The question from there becomes, “Does Indiegogo know about this?” Due to their lack of response, it’s impossible to say for certain. However, they’re a tech company, which tend to be all about data and emphasizing what succeeds. It’s hard to imagine they are unaware.
These two platforms aren’t the only crowdfunding options for creators, of course. Both Patreon and Ko-fi are heavily leveraged in comics, with the former being used in a particularly robust fashion. Creators like Lore Olympus’ Rachel Smythe have used Patreon to give that Webtoon title’s passionate fanbase a home, while others like Charles Forsman have even used it to fund and distribute comics, like AUTOMA, Forsman’s monthly print series that can only be acquired there. Many others use it for sharing behind the scenes looks at projects, personal anecdotes, work in progress shots, and much, much more, all of which helps creators generate a little (or a lot, in some cases) recurring income.

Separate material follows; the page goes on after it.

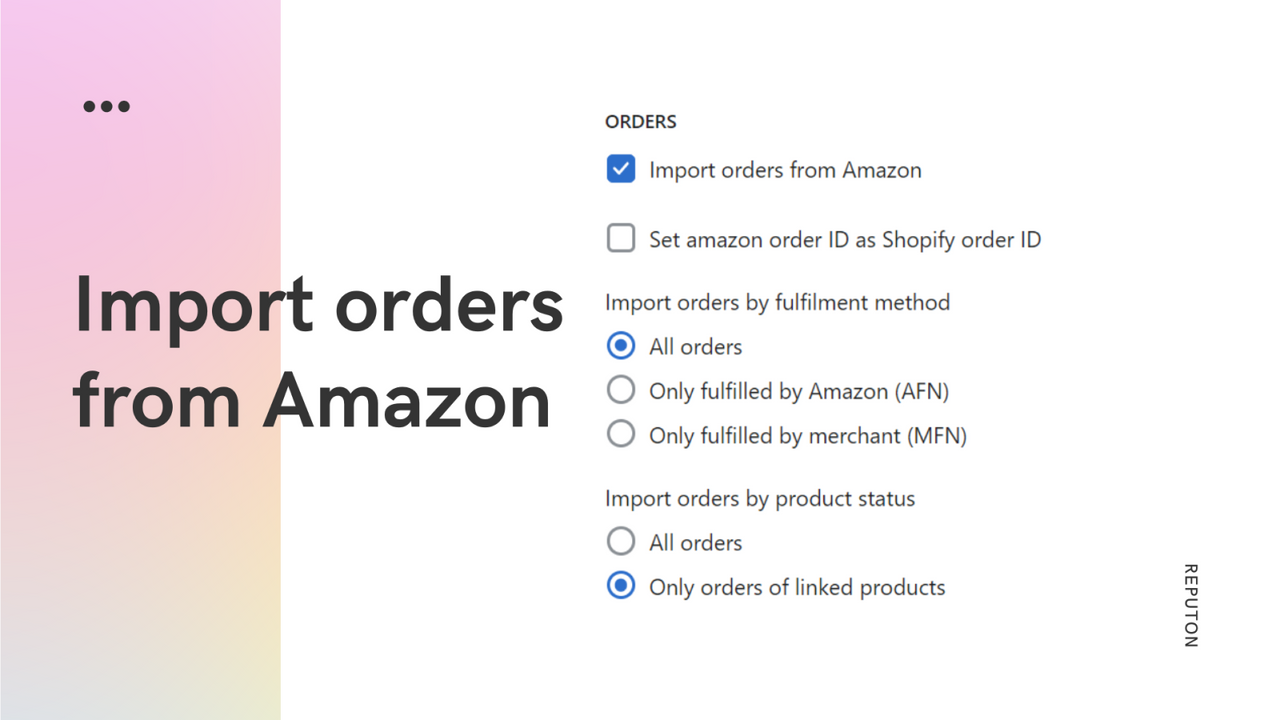
Task: Click the empty Shopify order ID checkbox square
Action: point(620,238)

These platforms are great ways to expand potential earnings and form a foundation to build off of, but they are typically not enough to rely on as a primary source of income. Realistically, they’re more support elements than anything, with project-based crowdfunding options like Kickstarter and Indiegogo acting as primaries for those who choose to explore this route.
And it’s worth mentioning that crowdfunding isn’t necessarily for everyone. There’s obviously a ton of upside – all you have to do to see that is to look at the six figure numbers some projects generate – but with that comes downside as well. Much of that can come from the same place, and that’s the reduced distance between fans and creators.

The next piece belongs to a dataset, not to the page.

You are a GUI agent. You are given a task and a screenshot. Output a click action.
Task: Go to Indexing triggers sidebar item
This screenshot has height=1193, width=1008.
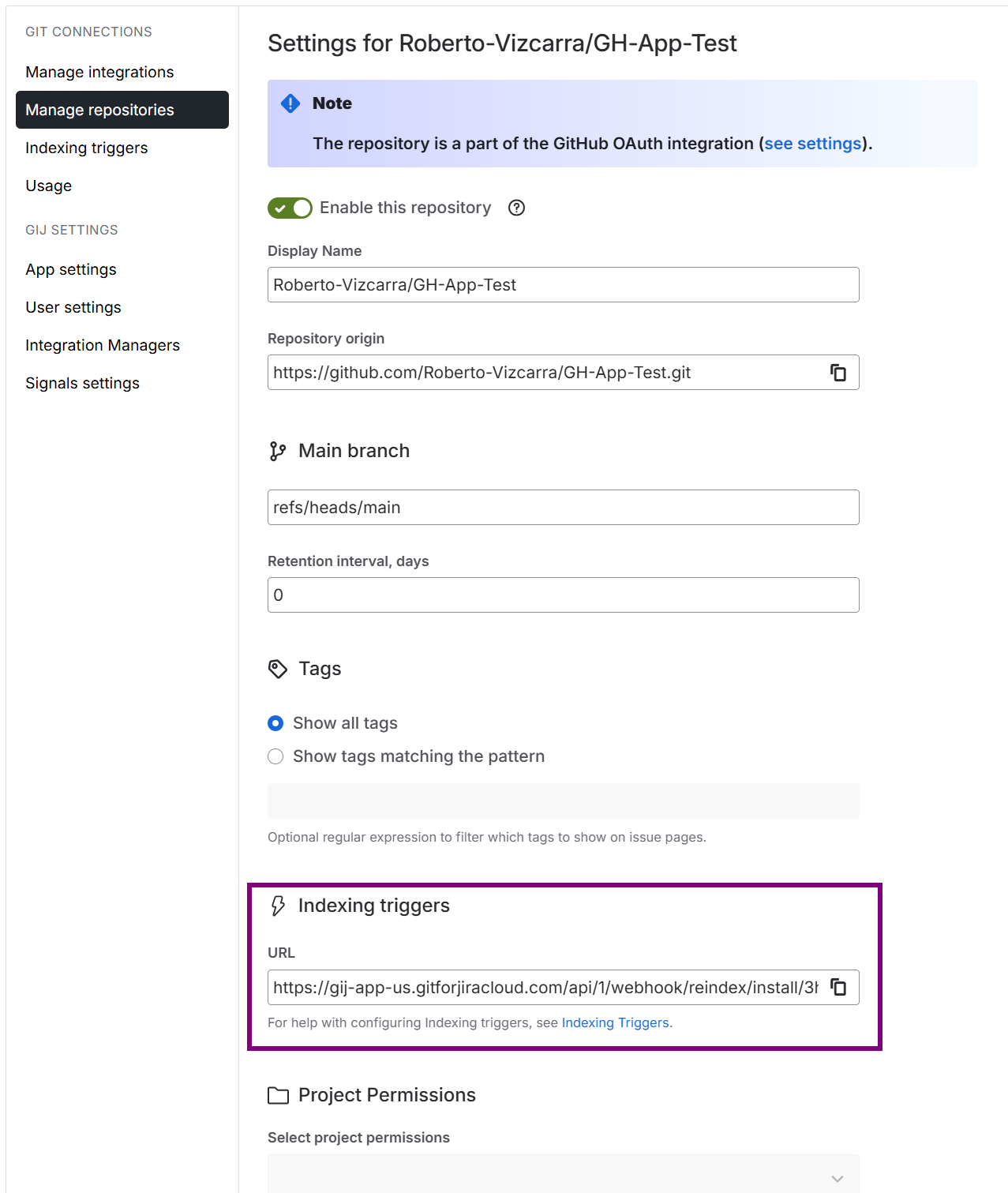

Sometimes that downside manifests in what Trotman described as a “parasocial relationship,” where “someone invests a lot of time and emotional energy” into a creator who isn’t aware of who they are, and an inequity forms between the two views of that connection. Trotman said “it can get pretty uncomfortable.”
Ukazu said that can also show itself as people becoming “almost too demanding,” where readers can “verge on entitlement” about how they feel about a comic they’re invested in. But for the most part, Ukazu believes that’s rare.
“The majority of readers and audience members are consuming, and they’re consuming very happily.”
A lot of the downside related to that creator/fan connection falls on the former, though. We’ve all been there, probably. You back a project by a favorite creator and you never see the comic come to life. That can permanently affect how you feel both about that creator and crowdfunding itself. That’s why it’s incredibly important to do your homework before jumping in. Ukazu estimates that 80% of the work in crowdfunding comes during the fulfillment phase alone.
“It’s so hard to fulfill a Kickstarter. There’s so many unknowns that you only discover once you’re in the thick of it, once you’re in fulfilling, once it’s one AM and you’re in an Excel sheet and you’re trying to differentiate between domestic and international shipping,” Ukazu said. “You really have to know this isn’t just free money you’re playing with. People are investing in you.”
“If you don’t take that seriously, oh my goodness, it will come to get you.”
When that happens, it can have an area of effect that’s harmful to all creators. As Starks mentioned, the first year or so of comics on Kickstarter generated huge funding, “but so many people failed to come through and sort of poisoned the well.” That’s why those I spoke to said that for crowdfunding to continue to grow, creators have to behave responsibly.
“We, the creators, need to keep our promises to our backers, and deliver them unique and good quality stories in a timely fashion,” Randall said. “If a creator isn’t prepared to do that, they should wait until they are before hitting that ‘launch’ button on their campaign.”
Ukazu recommends starting small, as it’s a good way to prove that you not only can make something, but deliver on it. This does two things: you figure out if you actually enjoy the process, but it also helps build your audience and faith in your ability to deliver.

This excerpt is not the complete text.